I got my degree in acting in 1996 and if you would’ve told me then that I would become an acting teacher and coach, I don’t think I would’ve believed you. I was so bent then on only becoming an actor. While I am an actor, and continue to work in TV/film, I find that I also need to teach — because the personal rewards I get from doing so are integral to my life as an artist.
I’ve come to realize that teaching the crafts of acting and directing help inform me in my own work. I’m constantly learning from my students. True, I am teaching them, but they are teaching me just as well.
The biggest concept I always come back to in education is that every student is different. Every student has their own way of learning. Much of the work of an actor is to find ways into the world of the script — the acting student must learn to personalize their role, to make the work authentic, to find a way in to the life of the character they are portraying. As a teacher, it’s similar for me. I have to find a way into the student. If my initial approach doesn’t work, I have to try again. And again. And again. It becomes a welcomed challenge.

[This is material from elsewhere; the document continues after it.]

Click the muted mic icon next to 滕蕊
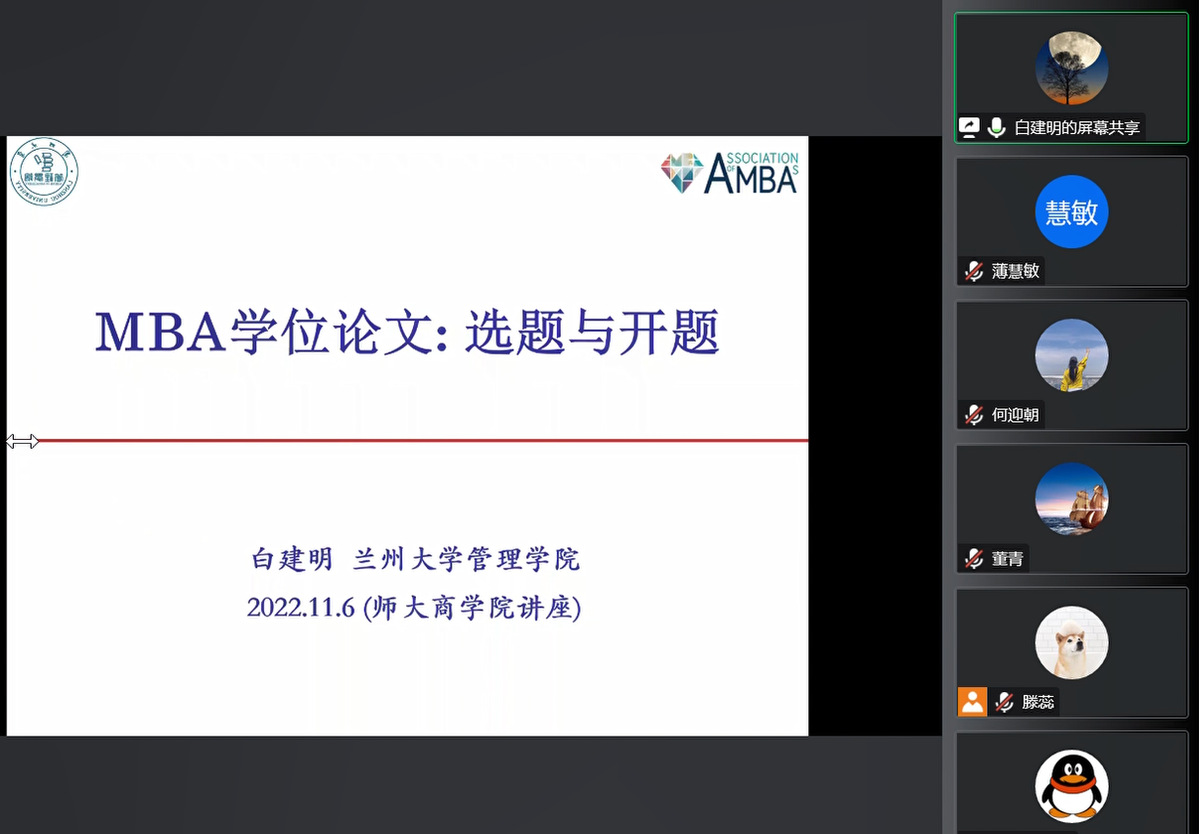 (1004, 702)
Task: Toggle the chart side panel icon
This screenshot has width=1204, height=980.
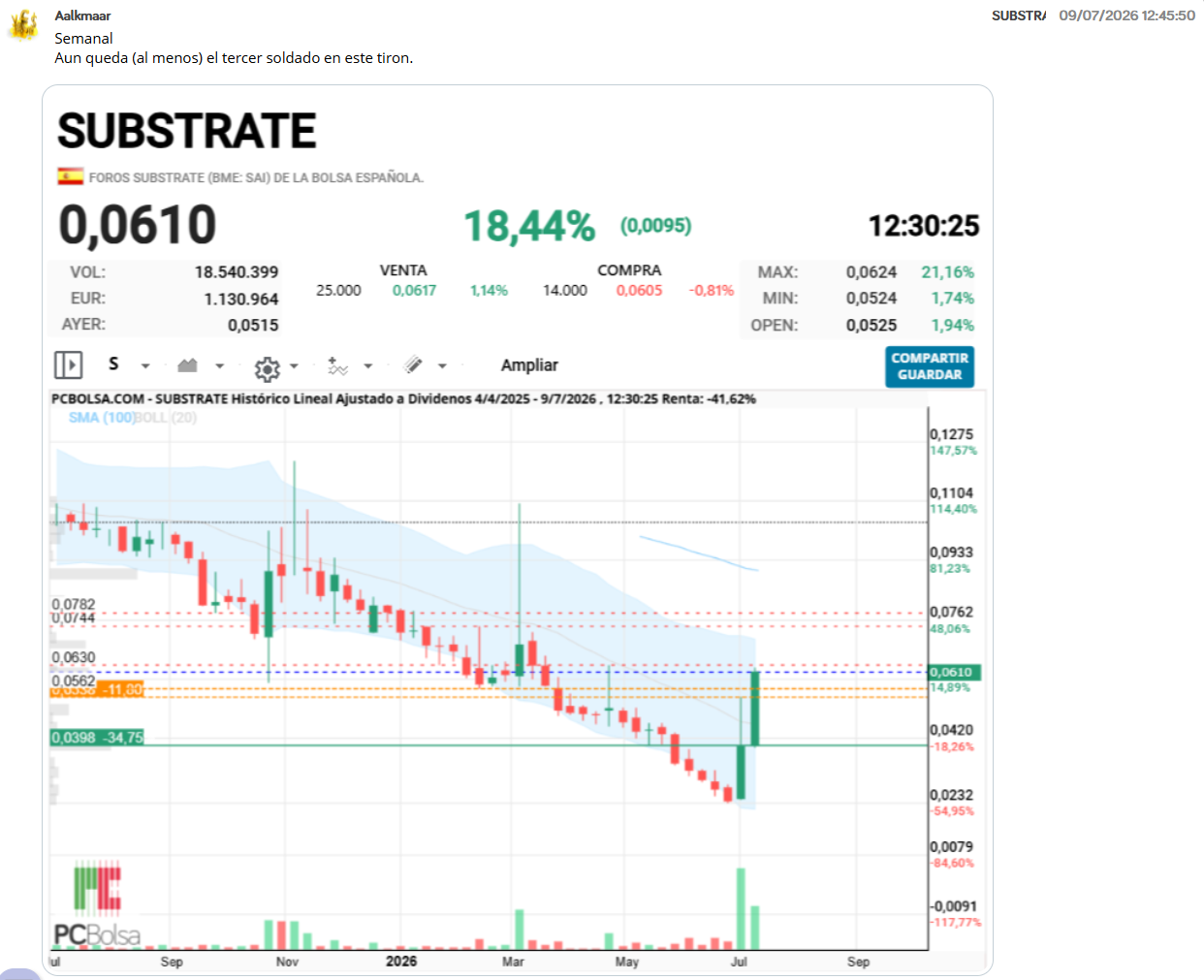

I liken it to playing darts. If you throw the dart and it doesn’t stick, try again until it does. Similarly, if I’m on set or in a classroom exercise with a student, and they are having trouble with direction or performance, I keep throwing the dart. Maybe I’ll speak to them about what’s just happened in the script, where they are coming from, maybe I’ll help them clarify an objective, maybe I’ll give them a physical task to complete. Whatever they respond to, whatever dart sticks for them in particular is what I want to find and discover with them.
Looks like I’ll be playing darts forever.